Item coordinate data

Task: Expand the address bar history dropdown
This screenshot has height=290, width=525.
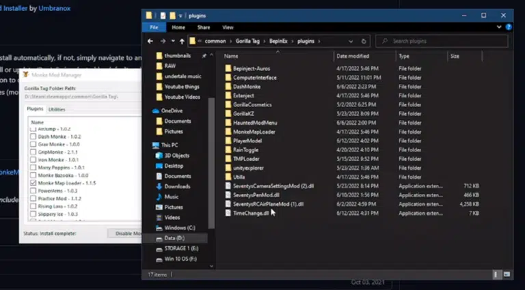Action: coord(351,42)
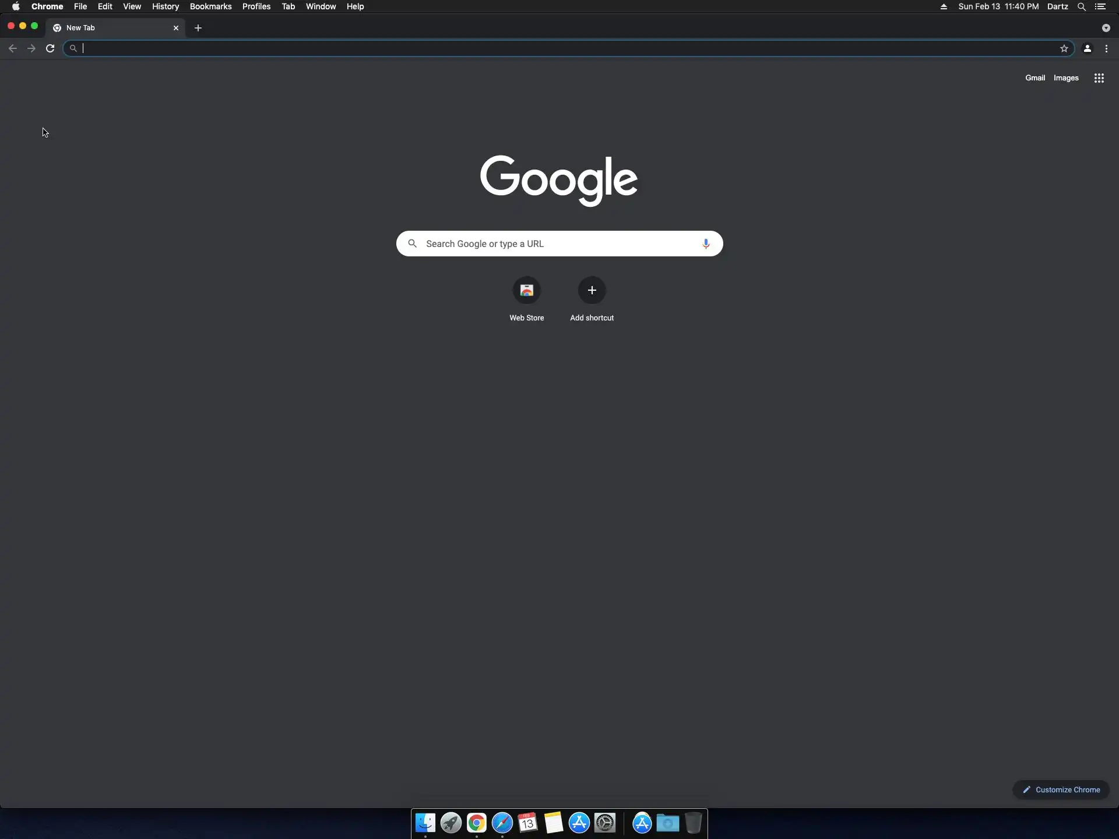Viewport: 1119px width, 839px height.
Task: Focus the Search Google or type a URL box
Action: (560, 244)
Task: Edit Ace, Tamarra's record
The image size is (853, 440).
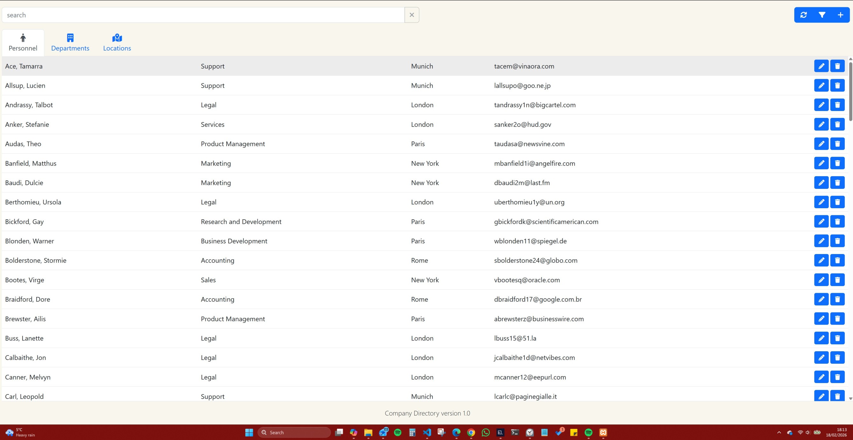Action: (821, 66)
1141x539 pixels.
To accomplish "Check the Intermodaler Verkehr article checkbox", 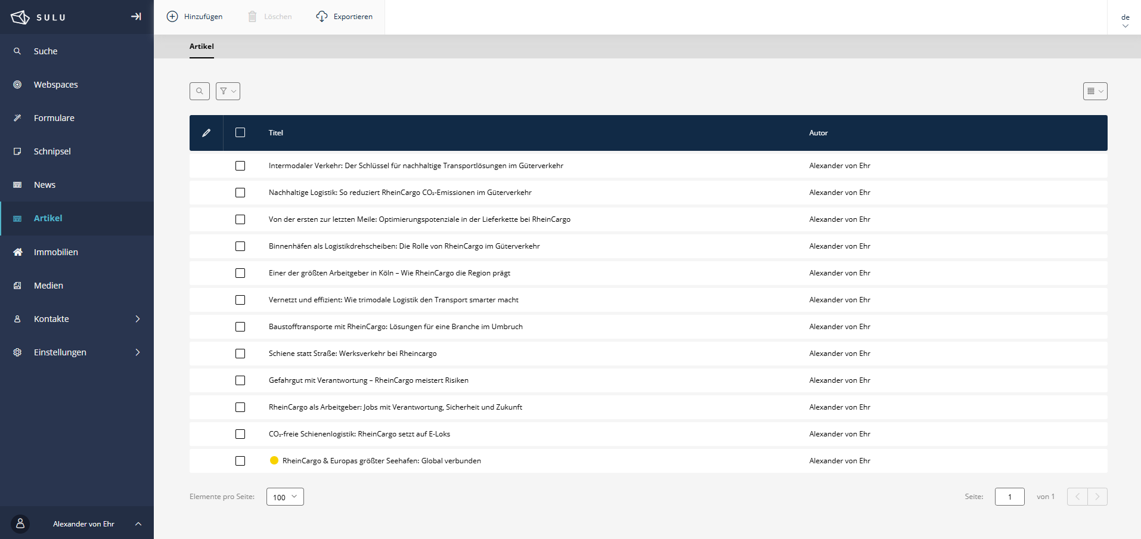I will pyautogui.click(x=240, y=166).
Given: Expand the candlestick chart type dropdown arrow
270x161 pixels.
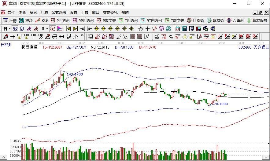Looking at the screenshot, I should coord(47,29).
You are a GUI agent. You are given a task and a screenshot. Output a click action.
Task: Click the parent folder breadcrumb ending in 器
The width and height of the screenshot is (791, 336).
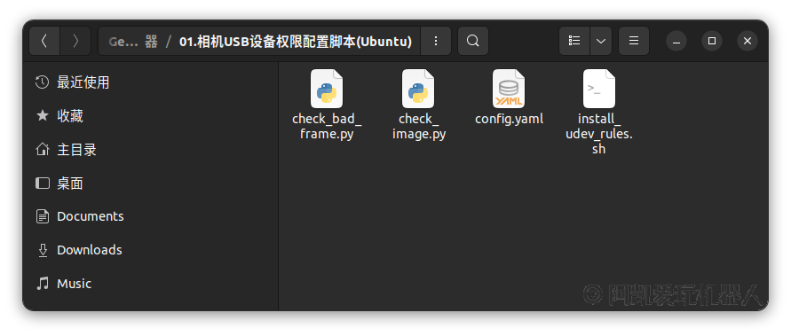pyautogui.click(x=133, y=42)
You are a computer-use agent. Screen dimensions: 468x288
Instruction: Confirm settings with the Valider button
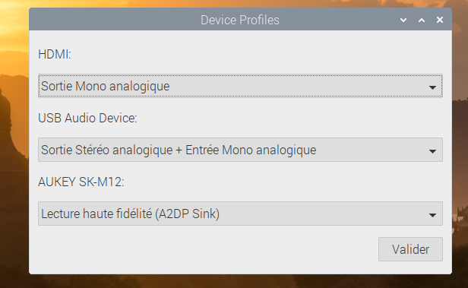(x=410, y=249)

- _What you should do_: Rescale the part of the data that opens with the line containing "You are a GUI" and closes at the end of the data. Write every one of its lines again with each click coordinate multiplied by 1.1 and rounded to a whole number (halves up), leaving the pictures out.

- _Correct answer_:
You are a GUI agent. You are given a task and a screenshot. Output a click action.
Task: Click the parent folder breadcrumb ending in 器
The width and height of the screenshot is (791, 336).
pyautogui.click(x=146, y=46)
You are a computer-use agent. Screen dimensions: 468x288
Instruction: Confirm settings with the Valider button
(x=451, y=274)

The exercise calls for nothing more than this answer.